BEGIN PROVIDED DATA

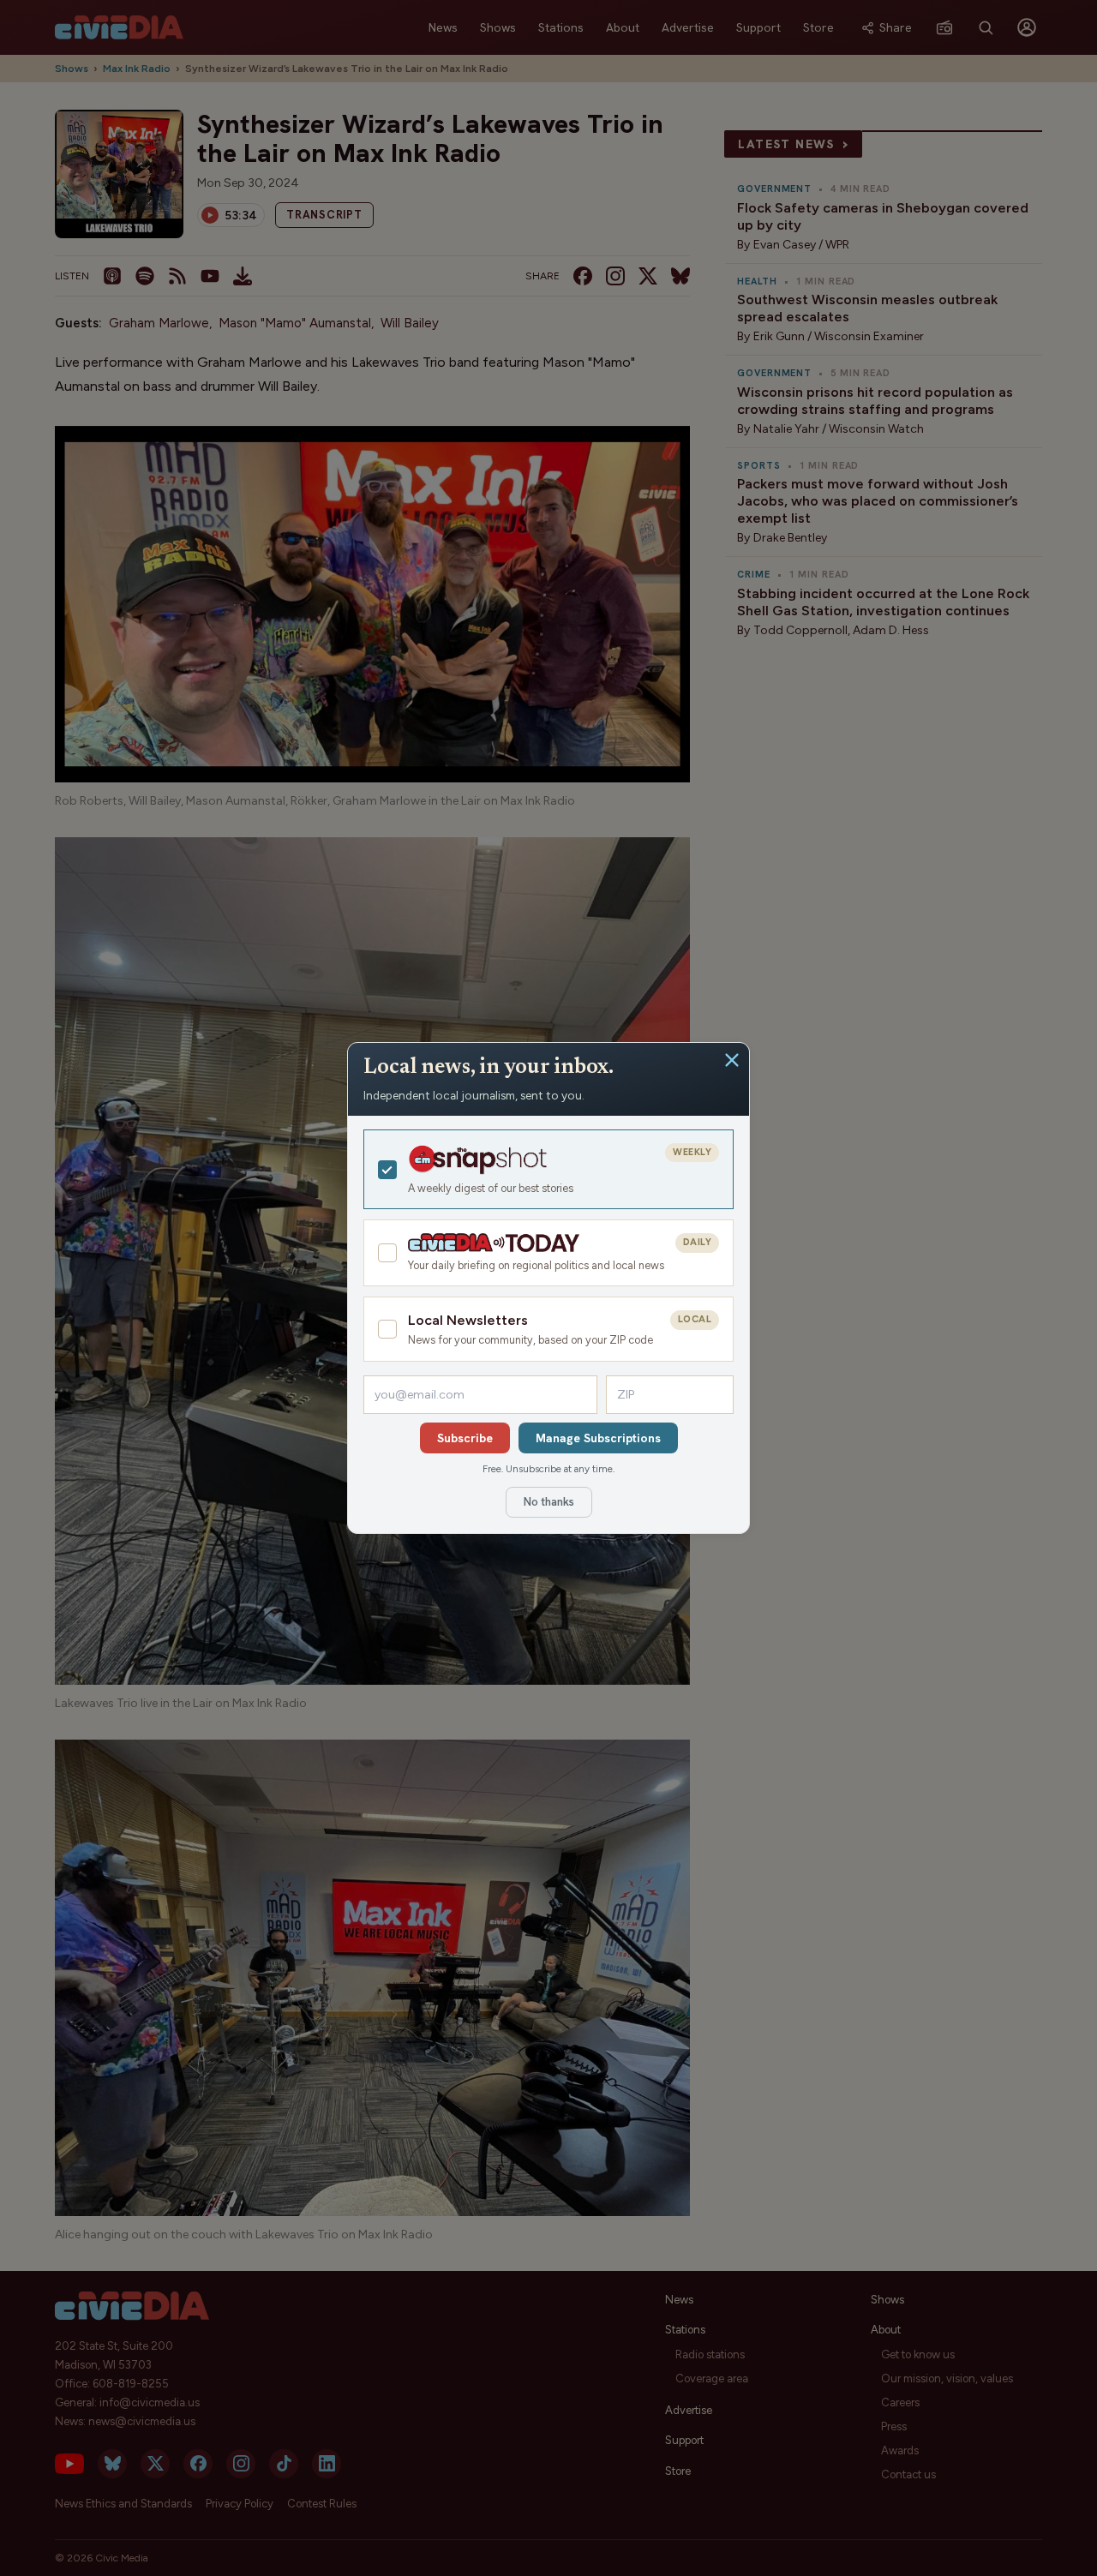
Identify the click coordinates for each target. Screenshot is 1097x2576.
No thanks (549, 1502)
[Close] (731, 1060)
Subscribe (465, 1438)
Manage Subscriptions (598, 1438)
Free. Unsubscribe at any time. (548, 1469)
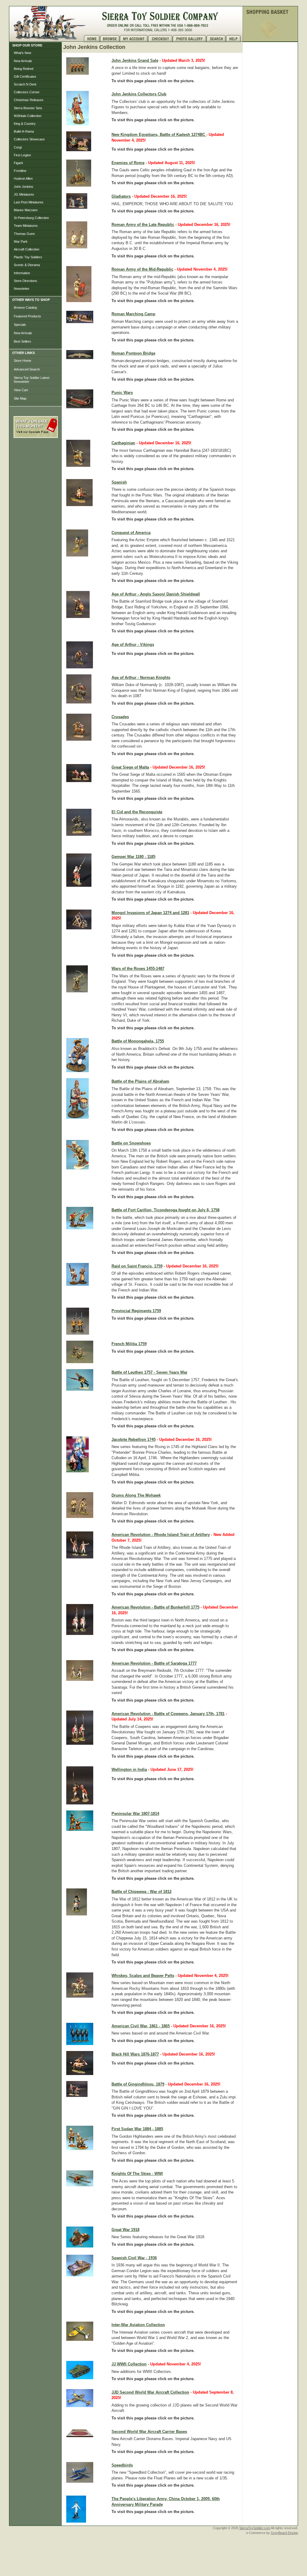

END PROVIDED DATA

*PROBLEM STATEMENT:* Could you reproduce exactly, and only, the lines from the one containing "Manage Subscriptions (598, 1438)" through the end of the records above, both included, while leaving out the pictures?

*ANSWER SECTION:*
Manage Subscriptions (598, 1438)
Free. Unsubscribe at any time. (548, 1469)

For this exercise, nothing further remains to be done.